American, 1913 - 2000
Marca-Relli is credited with raising collage to the scale and complexity of monumental painting. He was the son of a journalist and he and his family traveled abroad often; he had his first art lessons as a child in Italy. From 1935-38, Marca-Relli worked for the WPA, through which he met de Kooning and Franz Kline, and after World War II moved to New York to study at Cooper Union. For the most part he was a self-taught artist, drawing insight from frequent trips to Italy and looking to artists such as de Chirico, Henri Rousseau and the Abstract Expressionists. Marca-Relli’s approach to collage was unique. He began by sketching forms onto a bare canvas, then arranging them on a new canvas, re-arranging shapes to gain his desired effect. His goal coincided with that of the Abstract Expressionists: to bring accident and gesture to the medium of collage. In the 1960s, he began adding new materials—vinyls, plastics, aluminums, and paper—to his large-scale works.

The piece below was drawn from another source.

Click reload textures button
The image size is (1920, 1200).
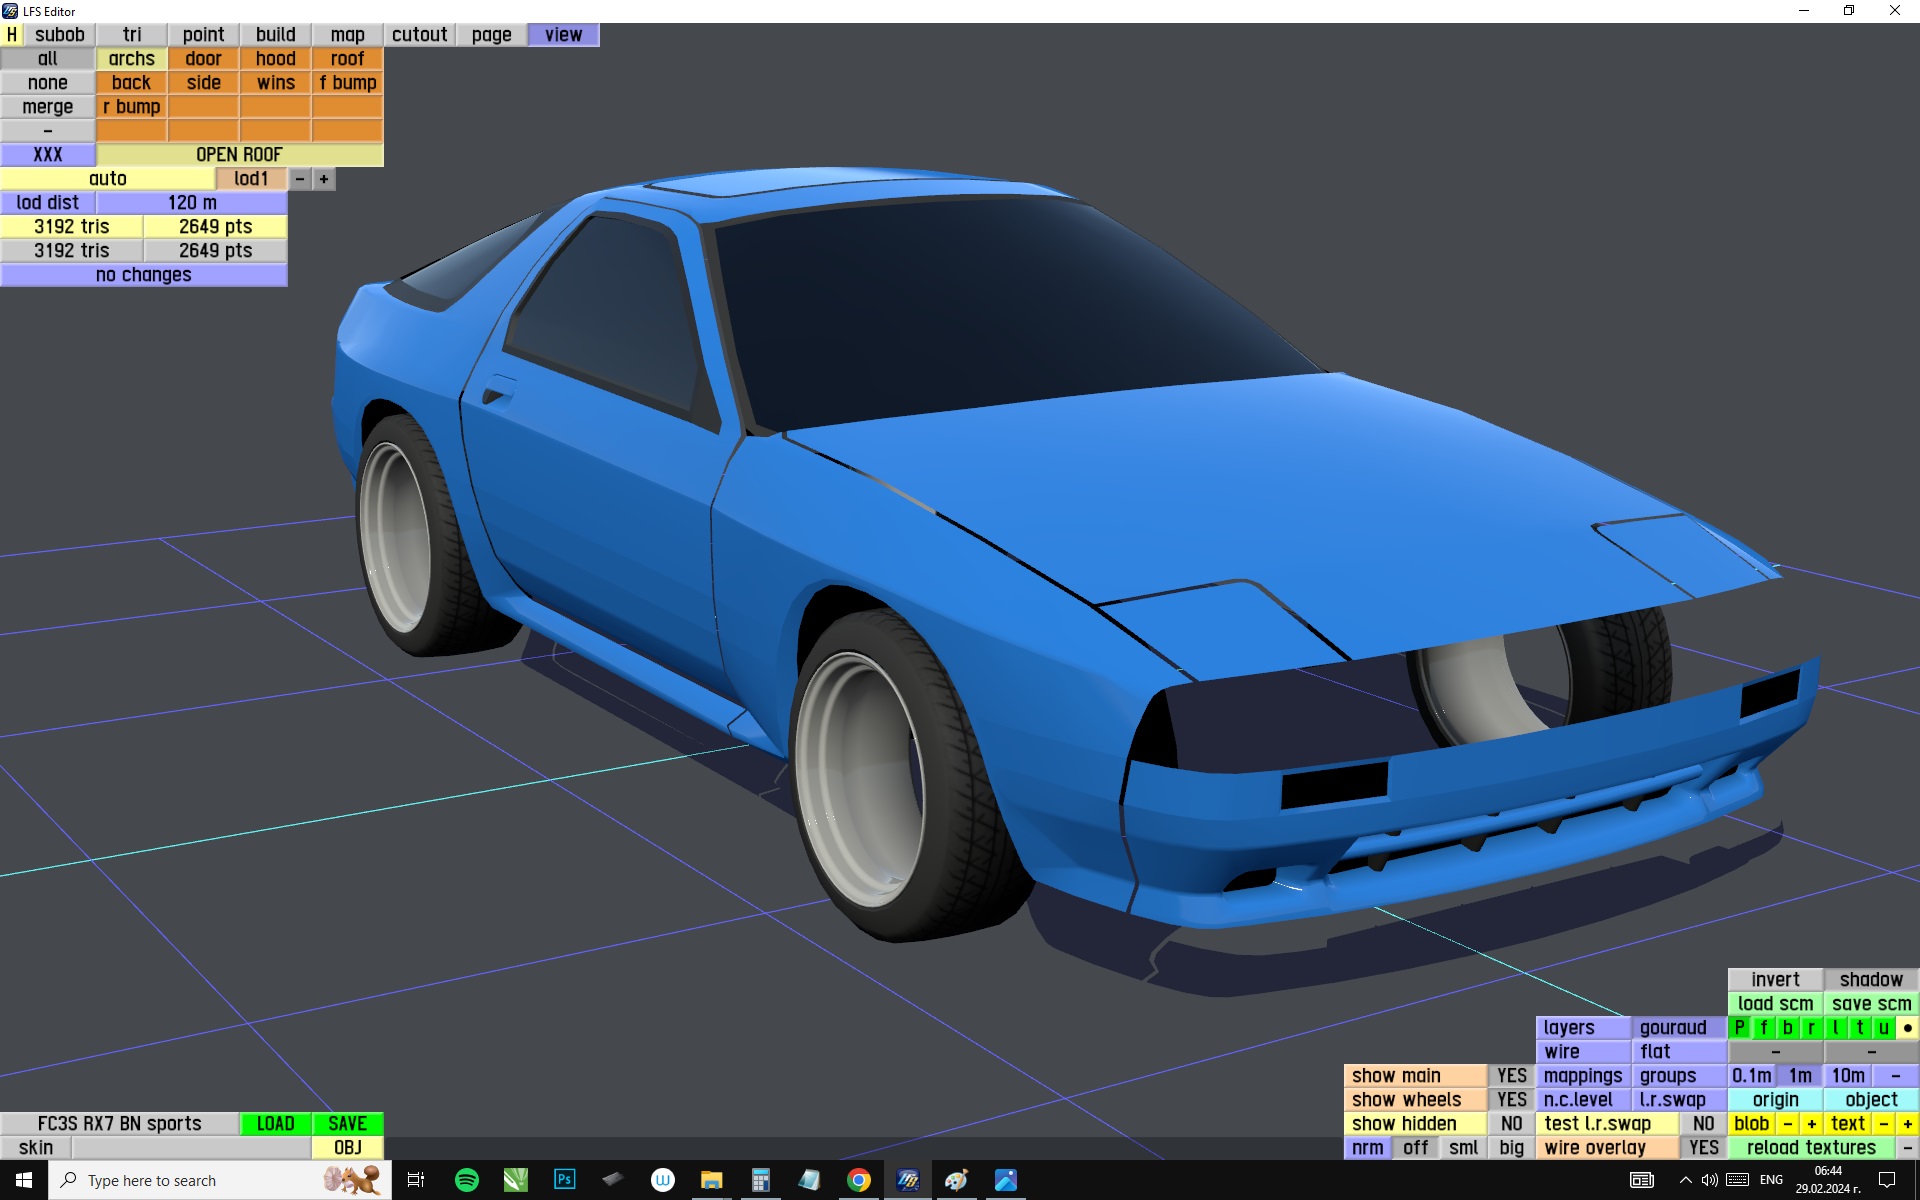(x=1810, y=1147)
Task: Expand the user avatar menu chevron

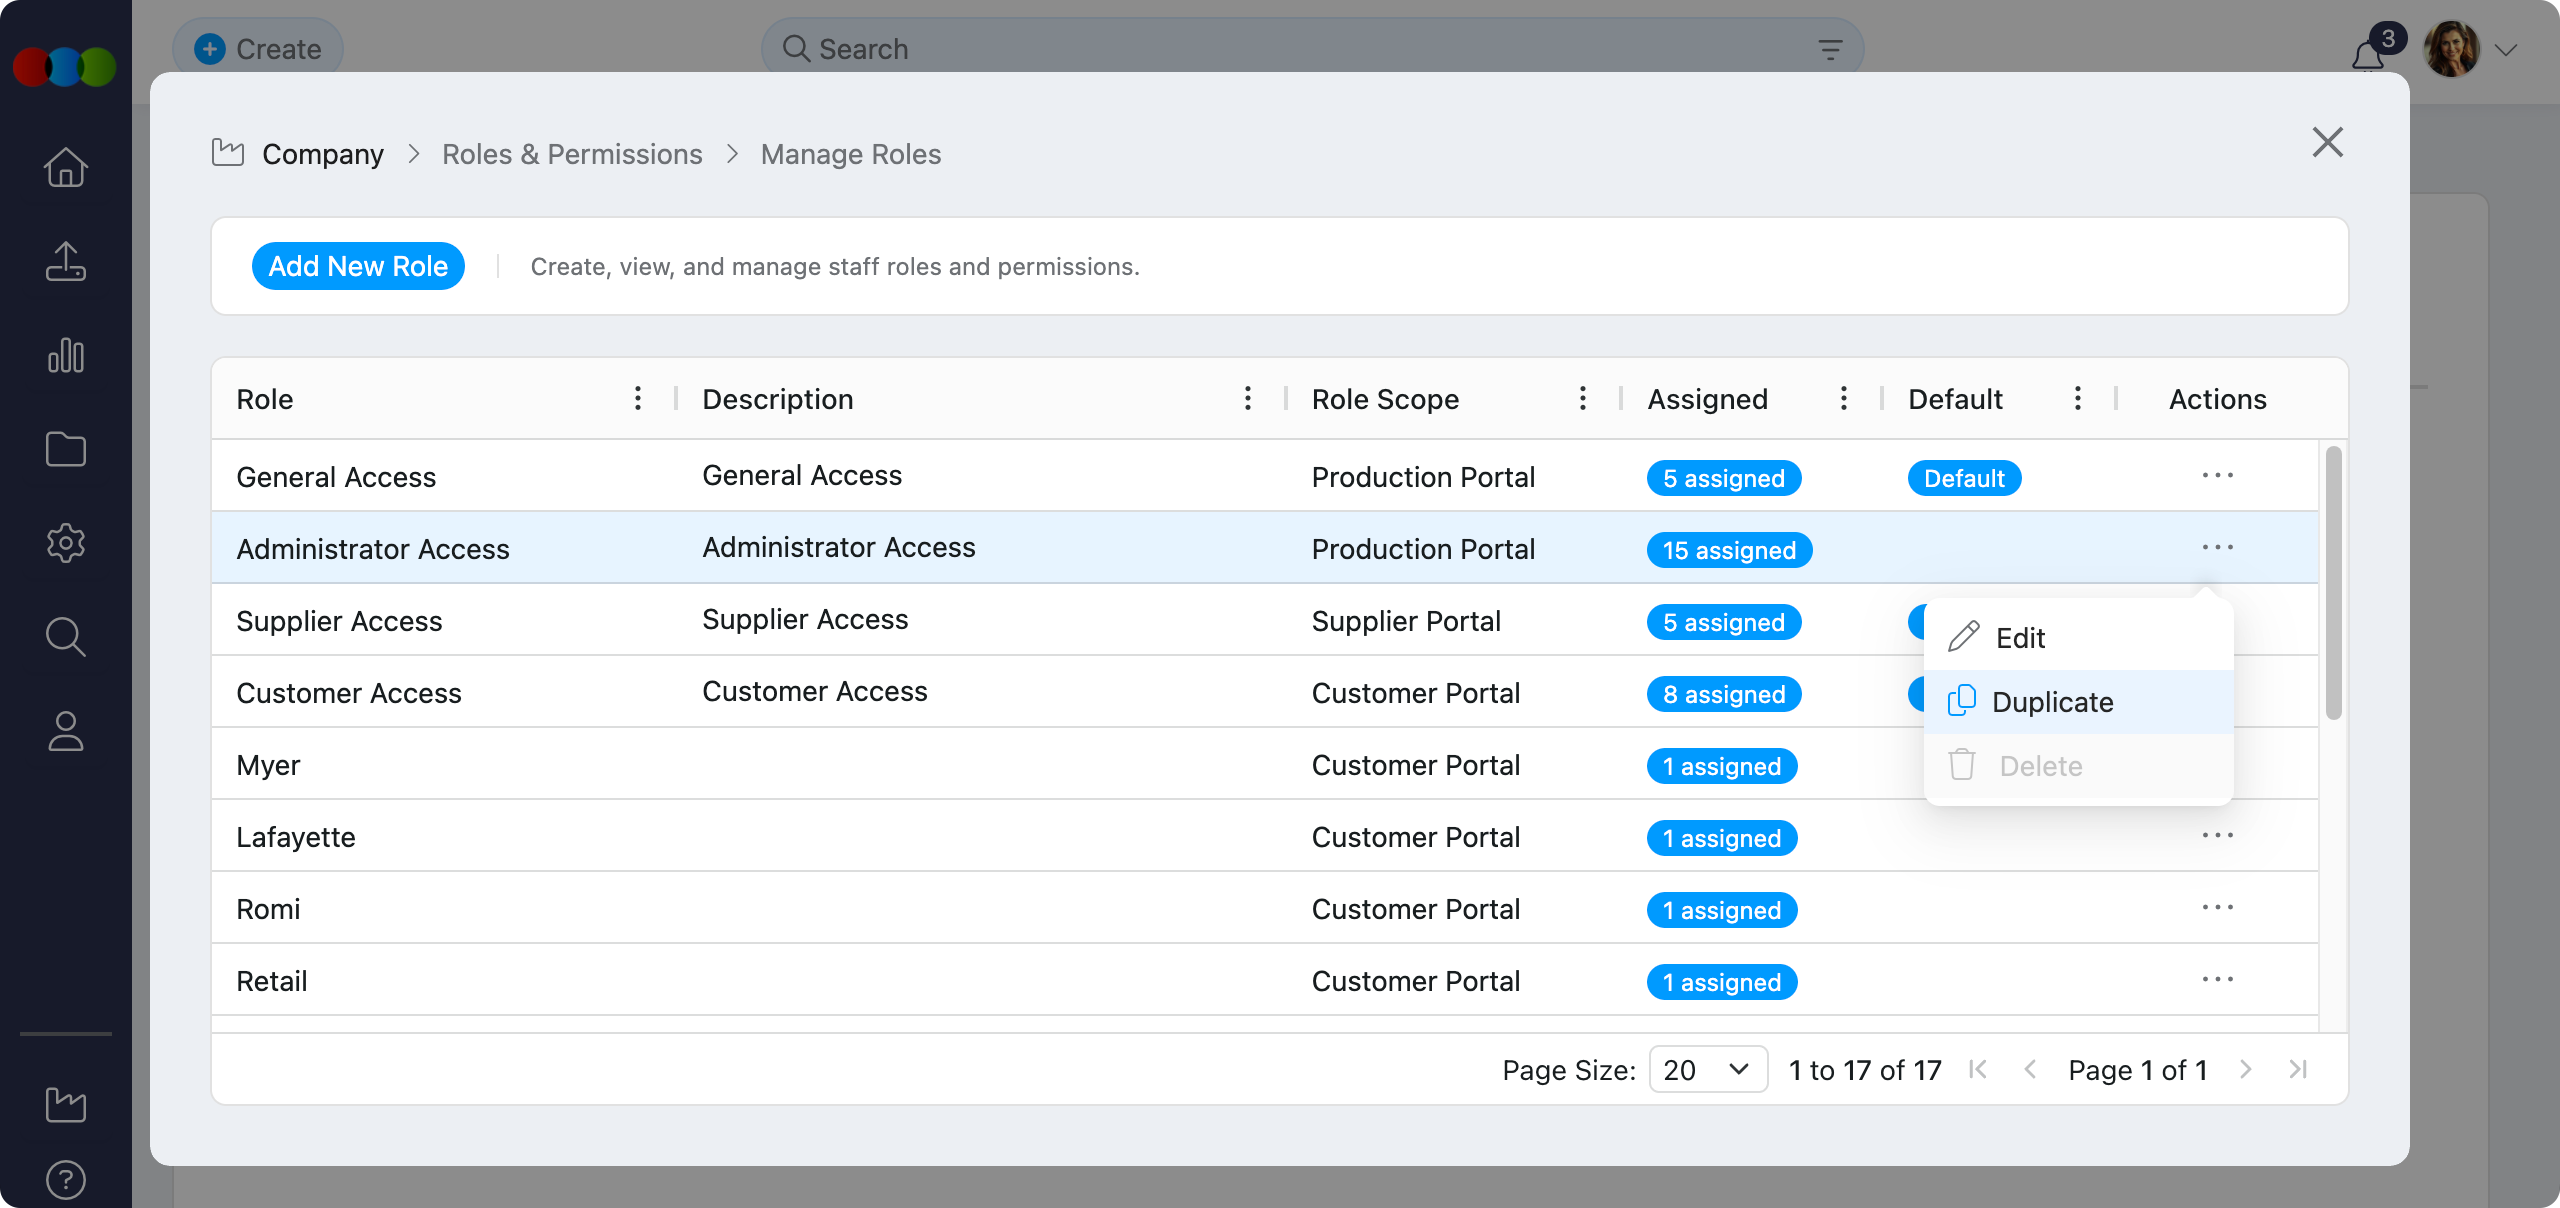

Marca-Relli was included in the 9th Street Show and all of the Stable Gallery Annuals. He joined Koontz Gallery in 1959 and maintained an active teaching career, which included positions at Yale University and the University of California, Berkeley. In 1967, Marca-Relli had a retrospective exhibition at the Whitney Museum of American Art and has been included in exhibitions at the Museum of Modern Art, the Smithsonian Institution, and the Art Institute of Chicago.